Items listed in a dataset:
▼
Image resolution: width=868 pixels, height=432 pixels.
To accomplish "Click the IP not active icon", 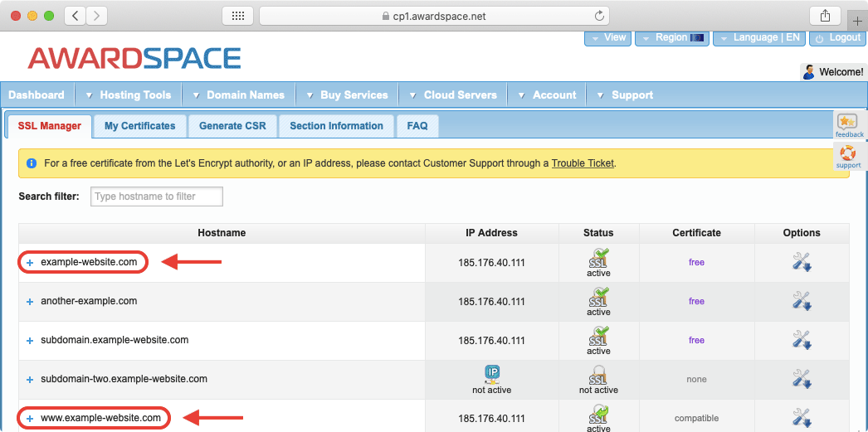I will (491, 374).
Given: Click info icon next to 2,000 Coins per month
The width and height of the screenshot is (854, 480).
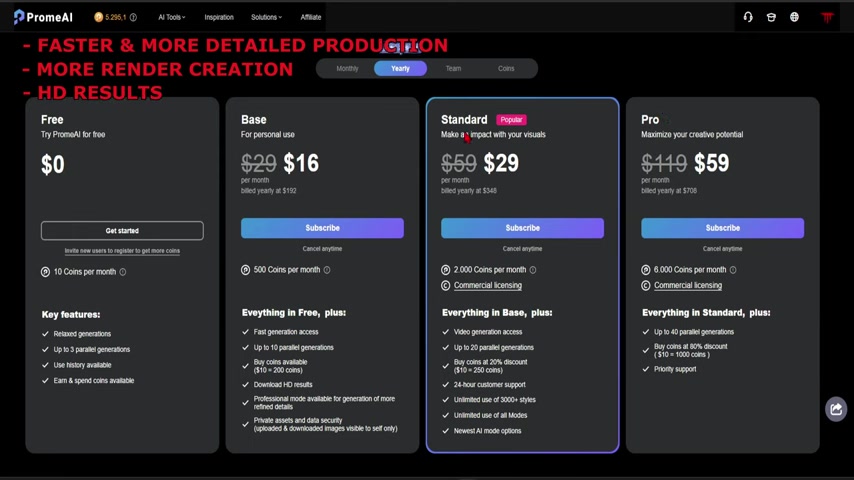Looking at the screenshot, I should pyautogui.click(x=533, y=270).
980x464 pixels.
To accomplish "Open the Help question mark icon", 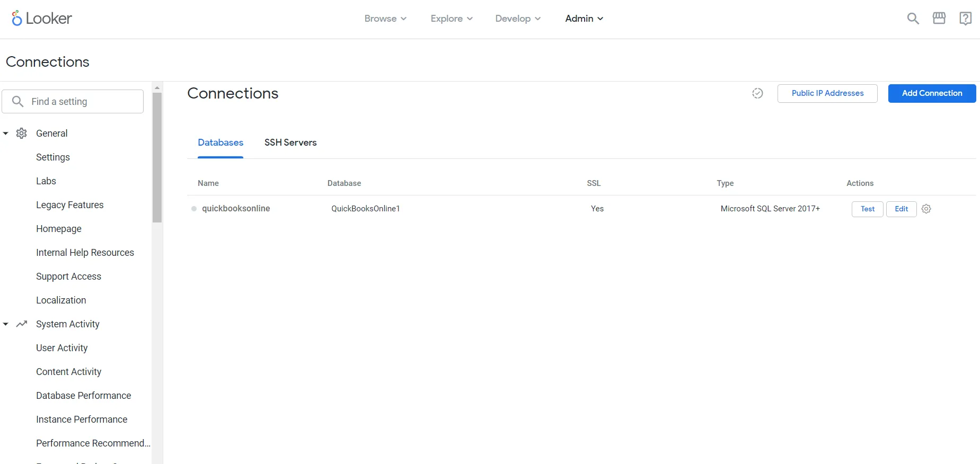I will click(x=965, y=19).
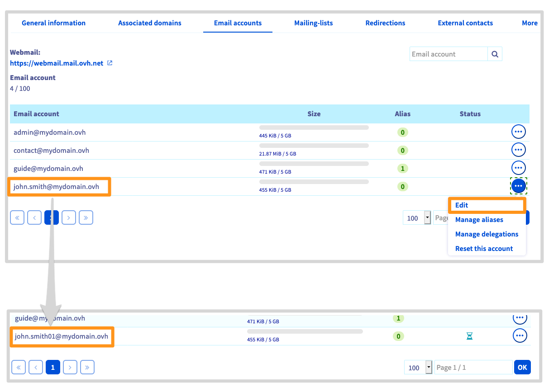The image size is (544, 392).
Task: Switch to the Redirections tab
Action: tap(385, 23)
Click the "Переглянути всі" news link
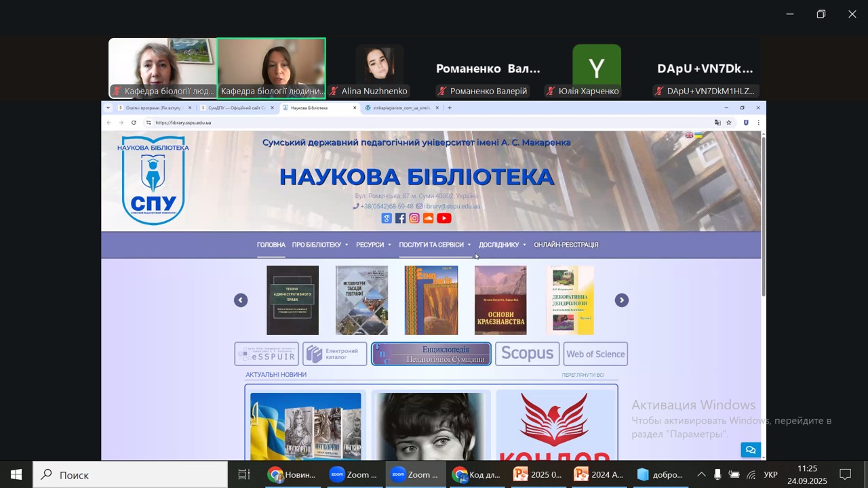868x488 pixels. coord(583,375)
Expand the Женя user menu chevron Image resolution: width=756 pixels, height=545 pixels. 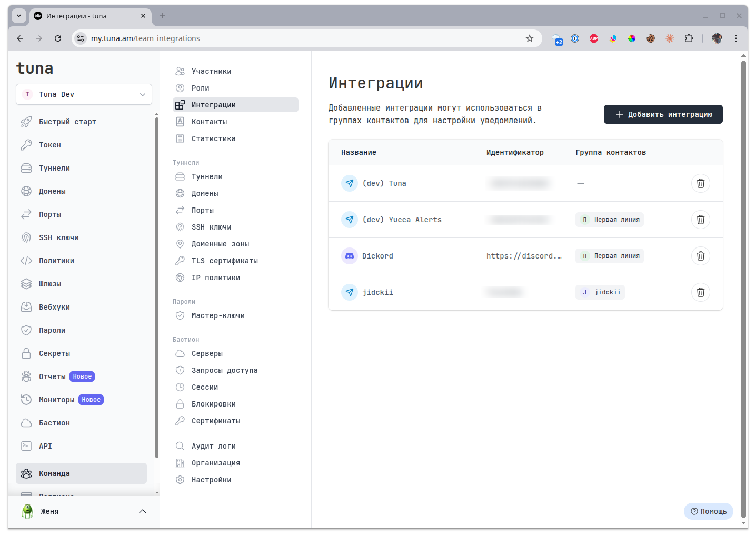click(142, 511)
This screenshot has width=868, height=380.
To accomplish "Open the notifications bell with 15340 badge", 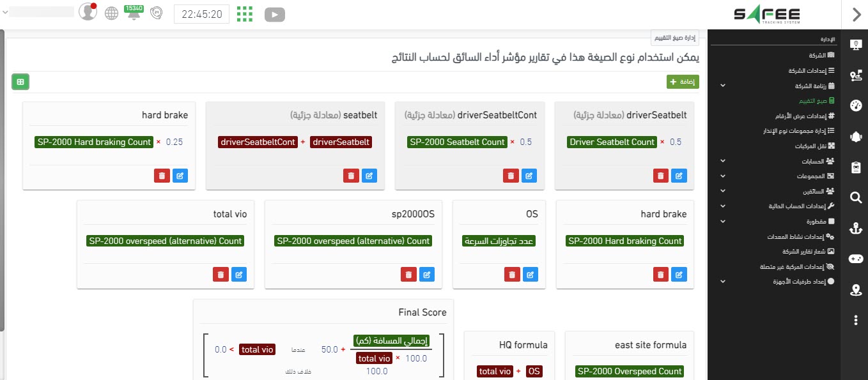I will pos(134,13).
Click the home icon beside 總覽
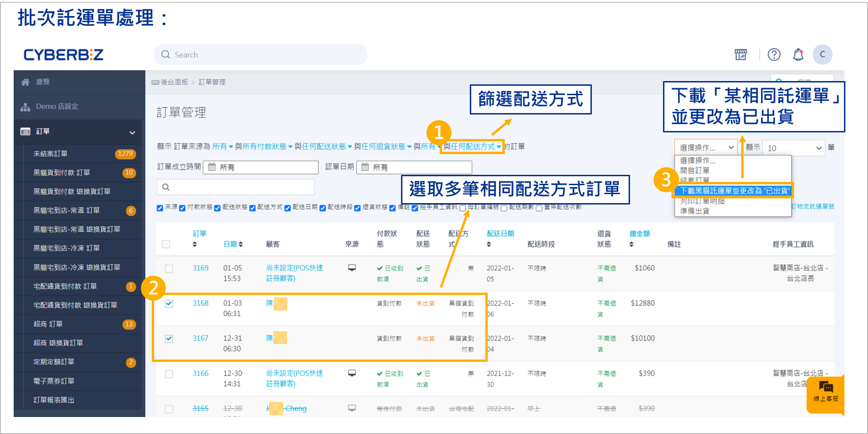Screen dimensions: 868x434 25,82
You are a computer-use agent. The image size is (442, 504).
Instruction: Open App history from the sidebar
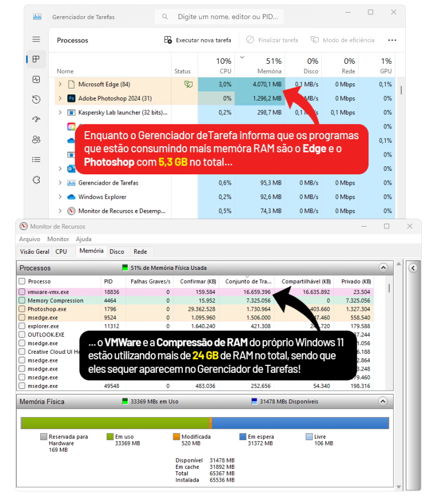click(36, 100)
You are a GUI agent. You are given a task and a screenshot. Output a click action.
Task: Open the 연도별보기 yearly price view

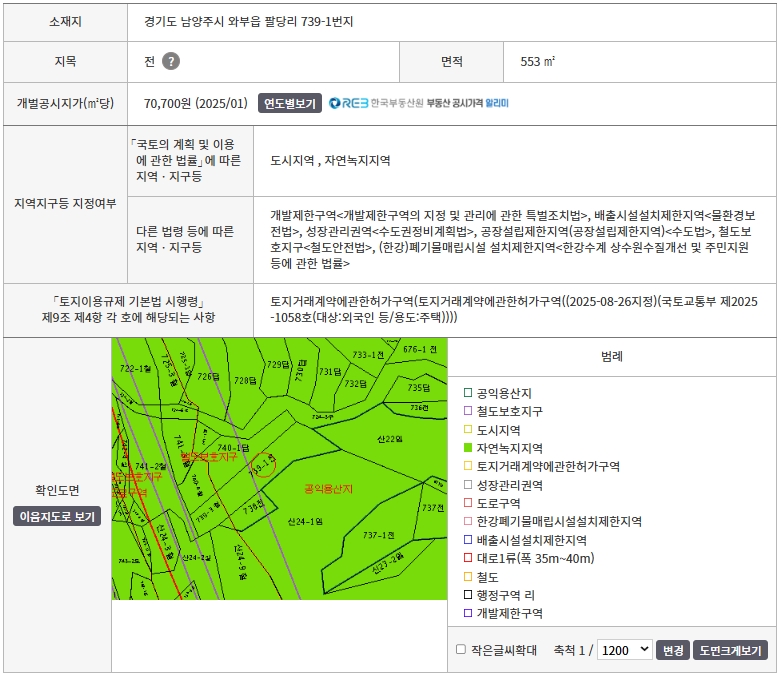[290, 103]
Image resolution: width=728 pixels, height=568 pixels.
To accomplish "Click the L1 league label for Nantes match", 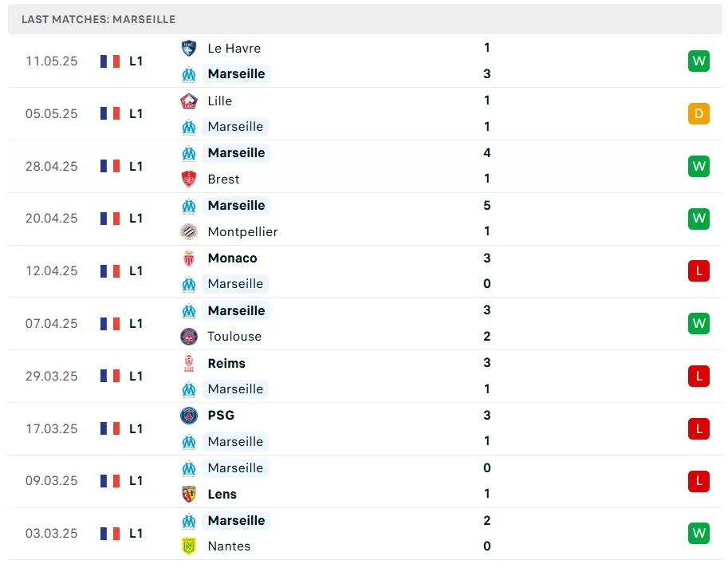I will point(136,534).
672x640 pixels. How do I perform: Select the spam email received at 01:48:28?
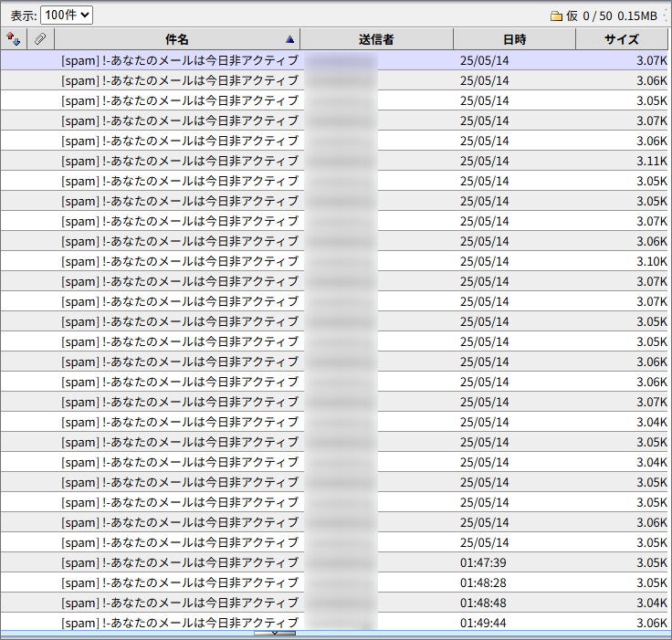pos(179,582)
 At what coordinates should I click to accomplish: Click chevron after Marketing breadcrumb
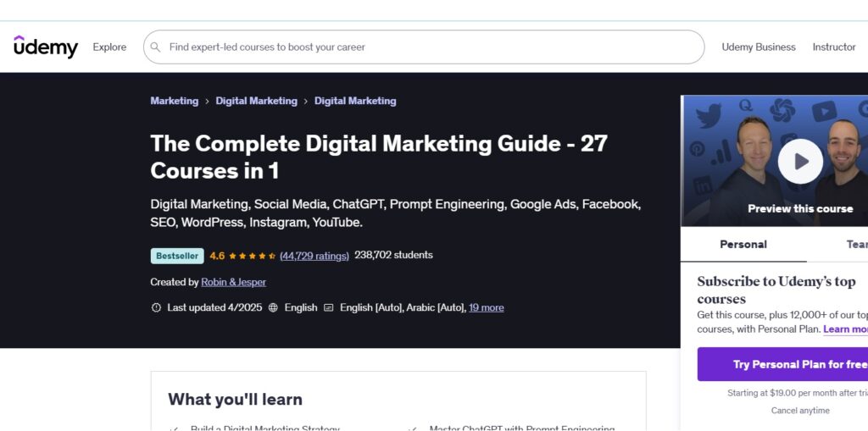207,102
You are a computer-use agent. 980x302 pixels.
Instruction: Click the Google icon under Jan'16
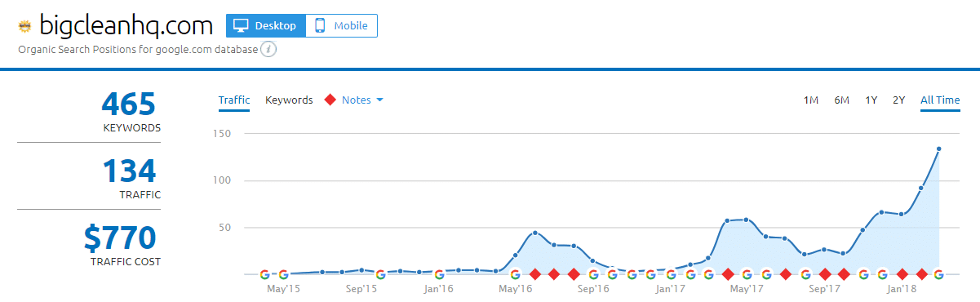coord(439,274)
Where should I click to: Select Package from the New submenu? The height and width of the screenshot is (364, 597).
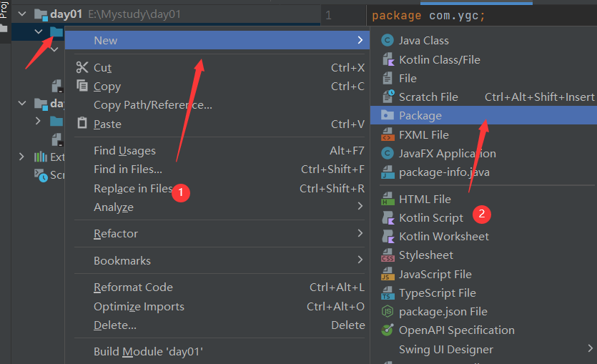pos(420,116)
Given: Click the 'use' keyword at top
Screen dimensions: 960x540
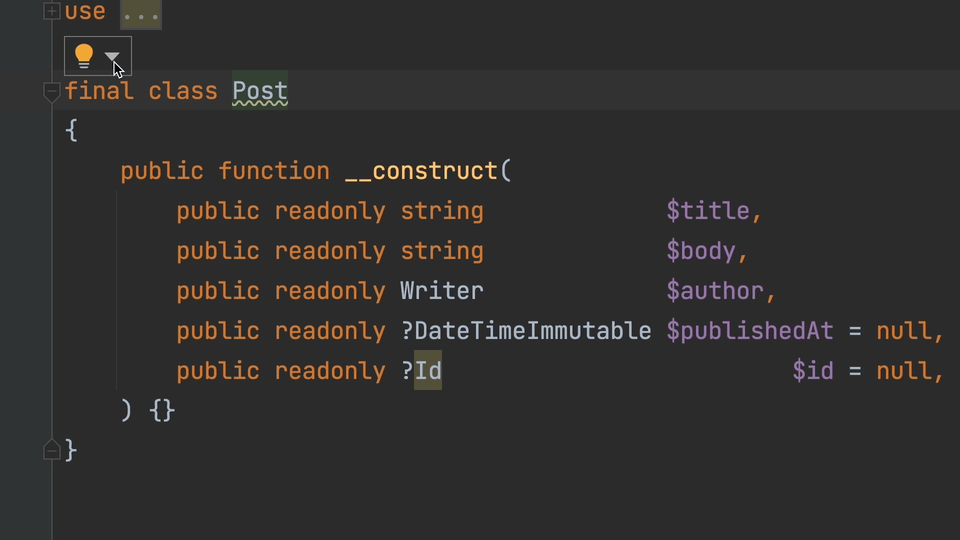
▲
**TASK STATEMENT**
Going through the records above, count the lines that hold "computer" and answer with the count alone.

**OUTPUT OF THE EXERCISE**
2